• _WHAT NEEDS TO BE DONE_: For the entries below, print exactly the lines between the line holding "Given: Click the Goals target smart button" and the line holding "is (490, 635).", inclusive, and nothing else.

• _INPUT DATA_:

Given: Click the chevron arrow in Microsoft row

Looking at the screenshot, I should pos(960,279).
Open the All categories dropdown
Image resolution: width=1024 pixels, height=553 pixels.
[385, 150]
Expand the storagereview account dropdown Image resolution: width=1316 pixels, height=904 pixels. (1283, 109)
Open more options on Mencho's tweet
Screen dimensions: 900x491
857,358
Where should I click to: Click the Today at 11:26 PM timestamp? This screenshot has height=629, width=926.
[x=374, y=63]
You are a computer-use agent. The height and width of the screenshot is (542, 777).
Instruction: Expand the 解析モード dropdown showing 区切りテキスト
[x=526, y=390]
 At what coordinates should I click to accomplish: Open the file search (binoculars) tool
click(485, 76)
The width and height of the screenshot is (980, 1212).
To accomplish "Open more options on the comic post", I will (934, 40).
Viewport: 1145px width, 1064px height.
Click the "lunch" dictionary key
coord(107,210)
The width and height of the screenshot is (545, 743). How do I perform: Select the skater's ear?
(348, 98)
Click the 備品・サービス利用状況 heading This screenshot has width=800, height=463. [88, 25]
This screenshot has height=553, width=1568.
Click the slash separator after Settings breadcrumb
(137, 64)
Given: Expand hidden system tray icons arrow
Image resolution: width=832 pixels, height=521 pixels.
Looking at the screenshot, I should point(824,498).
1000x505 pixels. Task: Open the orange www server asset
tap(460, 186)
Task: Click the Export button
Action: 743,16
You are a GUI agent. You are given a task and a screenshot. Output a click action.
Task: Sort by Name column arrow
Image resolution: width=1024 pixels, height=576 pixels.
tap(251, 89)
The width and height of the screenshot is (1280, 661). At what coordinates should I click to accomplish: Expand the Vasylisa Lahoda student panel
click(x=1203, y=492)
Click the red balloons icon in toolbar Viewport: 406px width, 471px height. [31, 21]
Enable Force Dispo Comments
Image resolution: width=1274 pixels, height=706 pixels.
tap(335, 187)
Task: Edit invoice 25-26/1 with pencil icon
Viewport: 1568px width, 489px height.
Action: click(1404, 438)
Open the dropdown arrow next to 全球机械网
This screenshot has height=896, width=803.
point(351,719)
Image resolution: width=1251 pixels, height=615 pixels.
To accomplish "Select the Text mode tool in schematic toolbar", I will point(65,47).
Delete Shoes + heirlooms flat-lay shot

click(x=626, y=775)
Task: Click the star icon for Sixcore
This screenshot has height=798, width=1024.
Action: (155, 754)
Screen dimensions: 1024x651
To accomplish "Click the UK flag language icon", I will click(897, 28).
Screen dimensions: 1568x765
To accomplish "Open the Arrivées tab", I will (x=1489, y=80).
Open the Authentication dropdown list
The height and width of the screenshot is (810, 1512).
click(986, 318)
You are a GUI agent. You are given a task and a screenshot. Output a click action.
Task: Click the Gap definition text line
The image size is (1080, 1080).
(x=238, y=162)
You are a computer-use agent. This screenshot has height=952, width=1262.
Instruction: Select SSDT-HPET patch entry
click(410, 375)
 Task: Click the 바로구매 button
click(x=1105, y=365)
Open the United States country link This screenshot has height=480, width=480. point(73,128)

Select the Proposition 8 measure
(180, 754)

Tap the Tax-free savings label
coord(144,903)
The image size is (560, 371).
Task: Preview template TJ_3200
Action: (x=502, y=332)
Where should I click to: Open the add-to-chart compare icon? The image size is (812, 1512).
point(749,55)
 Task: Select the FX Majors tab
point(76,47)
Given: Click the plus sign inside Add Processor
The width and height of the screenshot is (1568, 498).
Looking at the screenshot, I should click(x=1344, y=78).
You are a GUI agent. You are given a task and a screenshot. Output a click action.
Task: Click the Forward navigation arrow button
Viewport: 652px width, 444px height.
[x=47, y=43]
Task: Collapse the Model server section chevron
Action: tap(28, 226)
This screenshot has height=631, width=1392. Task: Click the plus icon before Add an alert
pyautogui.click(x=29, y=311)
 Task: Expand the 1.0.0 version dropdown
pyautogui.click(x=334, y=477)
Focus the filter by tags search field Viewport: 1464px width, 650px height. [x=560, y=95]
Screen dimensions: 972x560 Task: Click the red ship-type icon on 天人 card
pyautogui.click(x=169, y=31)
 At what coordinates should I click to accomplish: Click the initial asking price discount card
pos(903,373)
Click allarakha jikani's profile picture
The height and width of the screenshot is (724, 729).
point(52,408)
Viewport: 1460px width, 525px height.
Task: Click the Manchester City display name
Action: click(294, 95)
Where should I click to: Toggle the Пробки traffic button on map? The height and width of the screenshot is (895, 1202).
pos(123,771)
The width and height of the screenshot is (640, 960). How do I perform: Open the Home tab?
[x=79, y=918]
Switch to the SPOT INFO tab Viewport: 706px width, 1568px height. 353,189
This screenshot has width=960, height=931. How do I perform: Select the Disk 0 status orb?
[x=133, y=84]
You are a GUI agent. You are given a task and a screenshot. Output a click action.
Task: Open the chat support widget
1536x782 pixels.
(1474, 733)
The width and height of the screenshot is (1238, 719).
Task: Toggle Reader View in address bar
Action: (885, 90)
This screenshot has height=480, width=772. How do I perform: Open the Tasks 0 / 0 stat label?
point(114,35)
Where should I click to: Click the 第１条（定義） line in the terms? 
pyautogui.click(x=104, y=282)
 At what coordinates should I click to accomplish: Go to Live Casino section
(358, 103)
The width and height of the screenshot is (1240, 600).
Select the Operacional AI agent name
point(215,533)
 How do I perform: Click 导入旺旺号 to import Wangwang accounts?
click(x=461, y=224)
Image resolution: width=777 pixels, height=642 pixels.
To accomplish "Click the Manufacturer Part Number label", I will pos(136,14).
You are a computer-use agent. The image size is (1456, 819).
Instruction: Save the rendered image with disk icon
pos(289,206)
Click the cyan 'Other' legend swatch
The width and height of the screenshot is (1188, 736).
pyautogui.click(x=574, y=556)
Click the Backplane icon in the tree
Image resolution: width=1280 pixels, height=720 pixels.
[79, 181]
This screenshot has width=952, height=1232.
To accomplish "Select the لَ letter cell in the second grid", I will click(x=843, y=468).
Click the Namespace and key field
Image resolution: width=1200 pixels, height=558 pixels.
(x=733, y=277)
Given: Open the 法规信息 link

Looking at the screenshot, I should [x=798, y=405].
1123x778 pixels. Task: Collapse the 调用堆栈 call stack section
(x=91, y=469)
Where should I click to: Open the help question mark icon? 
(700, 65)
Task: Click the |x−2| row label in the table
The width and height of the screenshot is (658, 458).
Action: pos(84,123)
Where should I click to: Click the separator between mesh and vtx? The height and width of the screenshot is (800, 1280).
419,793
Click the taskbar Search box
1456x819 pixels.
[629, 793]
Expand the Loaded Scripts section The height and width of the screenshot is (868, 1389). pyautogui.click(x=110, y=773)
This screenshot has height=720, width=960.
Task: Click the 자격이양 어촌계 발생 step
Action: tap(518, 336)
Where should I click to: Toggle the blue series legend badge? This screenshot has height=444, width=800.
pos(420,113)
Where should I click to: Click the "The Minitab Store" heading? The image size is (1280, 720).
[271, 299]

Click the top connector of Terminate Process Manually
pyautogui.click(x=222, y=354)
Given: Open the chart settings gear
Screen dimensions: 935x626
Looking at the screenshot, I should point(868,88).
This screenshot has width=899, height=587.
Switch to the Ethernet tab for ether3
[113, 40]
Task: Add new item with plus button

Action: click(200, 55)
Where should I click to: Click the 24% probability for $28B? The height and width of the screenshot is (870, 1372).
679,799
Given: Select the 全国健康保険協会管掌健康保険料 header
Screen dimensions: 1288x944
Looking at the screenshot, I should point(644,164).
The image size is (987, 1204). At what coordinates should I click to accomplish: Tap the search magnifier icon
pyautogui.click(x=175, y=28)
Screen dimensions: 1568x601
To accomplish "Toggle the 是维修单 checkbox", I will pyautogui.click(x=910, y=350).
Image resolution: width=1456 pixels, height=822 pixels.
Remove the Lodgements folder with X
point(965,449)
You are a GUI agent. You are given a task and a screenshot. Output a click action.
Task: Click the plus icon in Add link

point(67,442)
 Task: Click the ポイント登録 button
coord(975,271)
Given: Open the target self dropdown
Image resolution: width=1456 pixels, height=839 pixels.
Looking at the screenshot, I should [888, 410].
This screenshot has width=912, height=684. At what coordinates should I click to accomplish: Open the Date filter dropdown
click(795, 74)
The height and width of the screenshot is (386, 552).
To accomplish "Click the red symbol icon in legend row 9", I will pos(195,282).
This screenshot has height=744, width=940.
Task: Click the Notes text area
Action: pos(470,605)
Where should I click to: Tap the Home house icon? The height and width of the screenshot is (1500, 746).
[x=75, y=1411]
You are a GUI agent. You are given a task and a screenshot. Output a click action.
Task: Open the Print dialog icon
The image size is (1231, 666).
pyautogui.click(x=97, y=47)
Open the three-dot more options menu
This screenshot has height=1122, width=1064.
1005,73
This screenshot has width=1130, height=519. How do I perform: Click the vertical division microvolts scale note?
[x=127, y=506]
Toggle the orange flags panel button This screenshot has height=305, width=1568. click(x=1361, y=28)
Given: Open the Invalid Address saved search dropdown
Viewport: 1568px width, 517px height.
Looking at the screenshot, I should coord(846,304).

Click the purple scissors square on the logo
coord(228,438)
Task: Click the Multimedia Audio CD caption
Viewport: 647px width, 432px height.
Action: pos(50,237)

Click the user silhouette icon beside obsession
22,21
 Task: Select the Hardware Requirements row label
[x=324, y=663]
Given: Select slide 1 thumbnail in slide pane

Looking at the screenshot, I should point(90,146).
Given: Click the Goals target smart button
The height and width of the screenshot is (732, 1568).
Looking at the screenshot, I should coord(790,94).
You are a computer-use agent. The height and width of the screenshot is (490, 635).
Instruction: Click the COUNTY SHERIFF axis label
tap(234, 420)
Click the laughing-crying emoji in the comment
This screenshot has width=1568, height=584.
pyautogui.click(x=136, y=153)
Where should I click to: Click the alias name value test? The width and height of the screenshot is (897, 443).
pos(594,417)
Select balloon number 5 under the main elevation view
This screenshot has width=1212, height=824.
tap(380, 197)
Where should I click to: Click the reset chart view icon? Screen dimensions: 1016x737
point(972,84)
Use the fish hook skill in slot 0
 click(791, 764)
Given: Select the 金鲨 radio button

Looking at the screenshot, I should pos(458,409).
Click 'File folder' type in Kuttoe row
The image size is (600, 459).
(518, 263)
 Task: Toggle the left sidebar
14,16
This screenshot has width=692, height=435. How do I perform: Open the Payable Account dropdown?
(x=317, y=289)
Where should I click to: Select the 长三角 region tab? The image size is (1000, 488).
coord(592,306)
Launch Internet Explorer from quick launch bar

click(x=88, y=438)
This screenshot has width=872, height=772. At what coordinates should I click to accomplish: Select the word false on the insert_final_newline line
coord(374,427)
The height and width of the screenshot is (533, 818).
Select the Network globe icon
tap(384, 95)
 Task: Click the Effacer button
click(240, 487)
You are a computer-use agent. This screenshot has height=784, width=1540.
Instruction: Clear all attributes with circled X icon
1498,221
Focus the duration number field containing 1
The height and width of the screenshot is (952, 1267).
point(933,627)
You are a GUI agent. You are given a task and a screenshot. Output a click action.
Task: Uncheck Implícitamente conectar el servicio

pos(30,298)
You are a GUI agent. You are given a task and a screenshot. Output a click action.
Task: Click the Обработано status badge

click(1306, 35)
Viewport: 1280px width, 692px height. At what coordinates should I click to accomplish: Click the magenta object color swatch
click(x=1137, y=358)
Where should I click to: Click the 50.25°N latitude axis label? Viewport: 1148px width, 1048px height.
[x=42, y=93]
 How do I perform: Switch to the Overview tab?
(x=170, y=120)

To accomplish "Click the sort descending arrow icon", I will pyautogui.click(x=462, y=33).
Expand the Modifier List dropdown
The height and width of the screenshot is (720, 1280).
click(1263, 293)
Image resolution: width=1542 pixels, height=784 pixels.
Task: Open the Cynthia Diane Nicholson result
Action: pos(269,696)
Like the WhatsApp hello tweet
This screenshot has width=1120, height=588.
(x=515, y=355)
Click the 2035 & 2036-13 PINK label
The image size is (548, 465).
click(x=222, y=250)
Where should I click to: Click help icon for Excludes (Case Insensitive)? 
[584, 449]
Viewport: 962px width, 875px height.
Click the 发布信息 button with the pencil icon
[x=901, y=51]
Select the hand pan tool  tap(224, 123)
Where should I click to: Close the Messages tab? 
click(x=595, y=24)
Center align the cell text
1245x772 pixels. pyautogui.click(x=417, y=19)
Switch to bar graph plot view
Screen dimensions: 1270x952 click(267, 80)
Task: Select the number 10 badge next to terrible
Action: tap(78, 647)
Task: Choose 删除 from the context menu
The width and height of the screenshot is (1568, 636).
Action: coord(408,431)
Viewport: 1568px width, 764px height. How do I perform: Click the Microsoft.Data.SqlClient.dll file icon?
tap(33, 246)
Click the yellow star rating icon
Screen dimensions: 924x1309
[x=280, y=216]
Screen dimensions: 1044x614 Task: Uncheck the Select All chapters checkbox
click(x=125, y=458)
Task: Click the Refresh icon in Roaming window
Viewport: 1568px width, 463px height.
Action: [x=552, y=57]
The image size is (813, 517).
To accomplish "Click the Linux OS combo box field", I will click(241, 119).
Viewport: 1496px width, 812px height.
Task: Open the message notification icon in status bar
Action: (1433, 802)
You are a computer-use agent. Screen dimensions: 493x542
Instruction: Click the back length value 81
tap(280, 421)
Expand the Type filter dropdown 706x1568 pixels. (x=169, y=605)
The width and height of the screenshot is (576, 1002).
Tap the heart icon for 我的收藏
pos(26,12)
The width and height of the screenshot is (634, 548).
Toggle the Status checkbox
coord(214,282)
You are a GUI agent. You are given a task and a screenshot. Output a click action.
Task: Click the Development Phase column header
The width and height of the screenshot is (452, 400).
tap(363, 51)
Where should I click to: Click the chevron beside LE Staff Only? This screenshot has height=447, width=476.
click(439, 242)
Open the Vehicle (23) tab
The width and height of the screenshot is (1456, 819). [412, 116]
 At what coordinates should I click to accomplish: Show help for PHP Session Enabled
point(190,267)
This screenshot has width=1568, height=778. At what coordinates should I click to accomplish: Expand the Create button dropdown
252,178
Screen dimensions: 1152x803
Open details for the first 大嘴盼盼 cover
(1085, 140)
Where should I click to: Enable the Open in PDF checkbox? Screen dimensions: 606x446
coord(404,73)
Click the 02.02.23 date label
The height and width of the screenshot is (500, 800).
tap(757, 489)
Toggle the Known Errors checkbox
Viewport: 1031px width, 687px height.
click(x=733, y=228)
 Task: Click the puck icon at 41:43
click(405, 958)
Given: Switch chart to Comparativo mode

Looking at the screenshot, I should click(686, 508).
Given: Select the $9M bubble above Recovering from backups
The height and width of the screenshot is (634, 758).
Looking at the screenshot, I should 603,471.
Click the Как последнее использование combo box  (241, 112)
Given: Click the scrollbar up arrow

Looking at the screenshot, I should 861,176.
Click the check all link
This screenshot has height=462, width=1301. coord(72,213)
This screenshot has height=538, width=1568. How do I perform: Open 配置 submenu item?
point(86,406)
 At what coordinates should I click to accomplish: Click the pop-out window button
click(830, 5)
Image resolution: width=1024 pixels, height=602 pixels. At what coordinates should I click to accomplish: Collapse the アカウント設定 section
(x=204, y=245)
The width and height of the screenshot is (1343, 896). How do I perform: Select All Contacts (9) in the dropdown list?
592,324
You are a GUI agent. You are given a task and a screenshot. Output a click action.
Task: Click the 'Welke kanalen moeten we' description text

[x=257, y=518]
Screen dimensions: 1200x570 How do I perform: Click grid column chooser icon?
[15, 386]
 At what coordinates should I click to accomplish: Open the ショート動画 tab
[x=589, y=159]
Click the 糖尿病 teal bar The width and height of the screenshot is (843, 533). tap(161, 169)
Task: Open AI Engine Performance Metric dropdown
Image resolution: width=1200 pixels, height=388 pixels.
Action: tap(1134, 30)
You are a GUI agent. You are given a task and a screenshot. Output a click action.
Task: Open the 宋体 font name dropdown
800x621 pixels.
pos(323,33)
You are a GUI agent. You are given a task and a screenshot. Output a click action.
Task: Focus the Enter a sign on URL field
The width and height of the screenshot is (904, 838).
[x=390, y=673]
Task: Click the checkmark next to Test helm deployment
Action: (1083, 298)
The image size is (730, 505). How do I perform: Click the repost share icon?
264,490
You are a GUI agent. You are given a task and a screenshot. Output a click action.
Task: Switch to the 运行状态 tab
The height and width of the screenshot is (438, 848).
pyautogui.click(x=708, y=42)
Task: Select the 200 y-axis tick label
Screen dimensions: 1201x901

• _SOLUTION BELOW_:
Given: Click the Goals target smart button
The height and width of the screenshot is (732, 1568).
Looking at the screenshot, I should coord(790,94).
You are a computer-use agent. The height and width of the screenshot is (490, 635).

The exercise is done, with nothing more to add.